Station #9, Turbulence in the Magma. “The texture and wavy patterns of the syenite trace the stormy shifts of magma within the chamber walls. Layers of different minerals of varying grain sizes formed near the base of the magma chamber. Layers of minerals also crystallized along the cooler chamber walls. Earthquakes and tremors, common one billion years ago, dislodged unstable mineral layers of the chamber walls. The layers fractured and slumped into the molten centre. Turbulent magma currents disrupted the layers and slumped sections, creating the chaotic textures and patterns you see today.”

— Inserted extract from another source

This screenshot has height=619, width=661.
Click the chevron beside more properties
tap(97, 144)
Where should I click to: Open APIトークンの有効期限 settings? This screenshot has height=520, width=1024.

joints [cracks] in the rock (station 10) - © Dave Spier

joints [cracks] in the rock (station 10) – © Dave Spier

Station #10, Joints. “The long cracks beneath your feet are called joints. Follow the joints, (on the artist’s drawing) as they change from narrow cracks in the syenite of the magma chamber to large gaps in the syenite exposed at the Earth’s surface. As the joints grow in size and number, the solid syenite bedrock is slowly reduced to boulders. / Weathering (today) – Near the surface, the freeze-thaw action of water widens the joints, allowing weathering of the exposed surfaces. With time, the once solid syenite will crumble into boulders, like the ones scattered around this area. / Uplift and Expansion (500 mya) – The forces of erosion gradually removed the rock above the syenite. With the reduction of overlying pressure, the syenite expanded. Existing joints widened and new joints formed. / Solidification of Magma (1 bya) – As magma in the chamber cooled and hardened, pressure from new magma, moving up from below, stretched and fractured the syenite, resulting in a regular pattern of joints.”

another example of joints [cracks] in the rock (near station 10) - © Dave Spier

another example of joints [cracks] in the rock (near station 10) – © Dave Spier

Several notes: We did not make it to the eleventh marker. (There’s not enough room in this blog for all of the photos that took so long.) Finally, there’s no guarantee the plaques are still there if you visit; we haven’t been back for several years. If you have, please let us know. However, the hard bedrock will be in place for a long time. Erosion continues at an average rate of one centimeter every 5000 years. [one inch is 2.5 cm]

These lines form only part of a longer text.